The catholic local church with the Patrozinium "St. Peter and Paul "is a branch of the parish Greding, deanery Roth-Schwabach, diocese Eichstätt. 152 Catholics live in the village.

=== History ===
In 1689, the previous church was rebuilt in Baroque style on the orders of Prince-Bishop Hofbaumeister Jakob Engel. By Engels Palier Johann Baptist Camesino, the upper part of the tower was rebuilt; the longhouse of the building has been raised. In the 17th century, the church got a white ceiling, from this time comes the high altar. The pulpit was made in 1689 by Gredinger carpenter Matthias Seidl. Two church bells were cast in 1701 by Ursus Laubscher in Ingolstadt. Two more were purchased in 2001. The side altars were acquired after its secularization from the monastery Rebdorf. The company Ambos from Berching renovated the interior of the church and two new windows were installed.

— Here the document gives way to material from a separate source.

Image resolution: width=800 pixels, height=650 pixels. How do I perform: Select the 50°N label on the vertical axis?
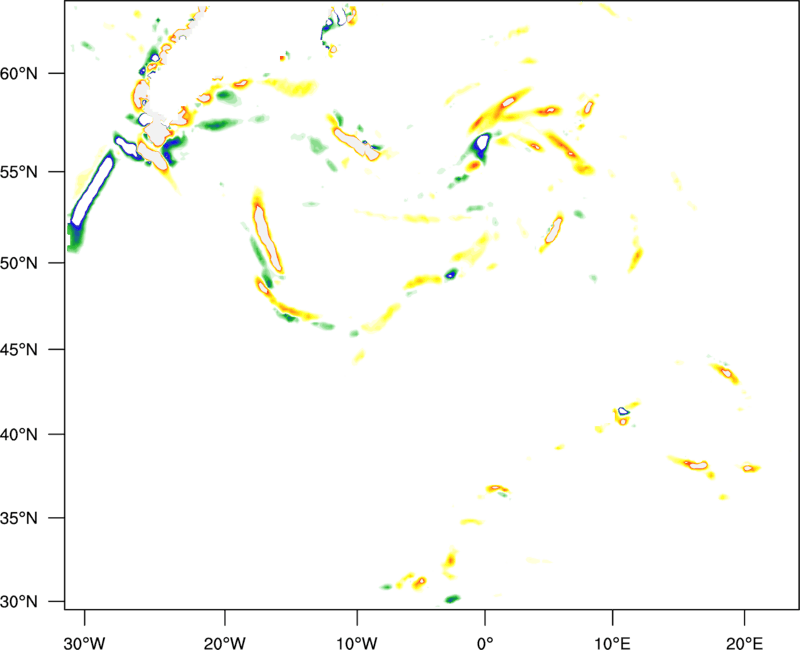click(19, 264)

From the predecessor building is a paving grave stone in the floor of the church. This applies to the memory of Magdalena Griebel von Stockau, the daughter of Kaspar Griebel von Stockau. According to inscription, she died on Andrea day 1613.

=== Organ ===
The organ was built in 1914 by the company Strebel. It has a manual and a pedal, four registers, superoktavcoupling. The control of the pipes takes place with pneumatic pocket shop.

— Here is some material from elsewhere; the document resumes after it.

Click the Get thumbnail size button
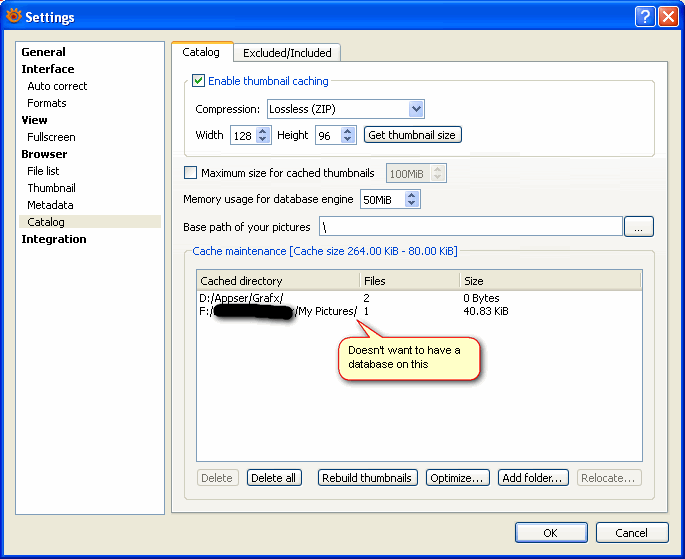The image size is (685, 559). point(412,135)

| I Hauptwerk ---- Principal / 4′; Gedeckt / 8′; Dulciana / 8′ | Pedal ---- Bourdonbass / 16′ |

- Normalkoppeln: I/P; Superoktavkopplung

== Sonstiges ==

- In Hausen is the waterworks of Zweckverbandes for water supply of the Jura-Schwarzach Thalach group. It serves to supply 68 places in 7 communities in 3 government districts.
- Every year in Hausen a village festival (volunteer fire department / 15 August) and a Schafkopftunier instead.
- The northeastern nature reserveKuhbachtal bei Hausen

== Societies ==

- Dorfverein Hausen with the football department
- Freiwillige Feuerwehr Hausen
- KLJB Hausen

== Traffic ==
The state road 2227 leads past the village. Through the town runs the A 9 between Munich and Nuremberg, a bridge connects the two halves of the village.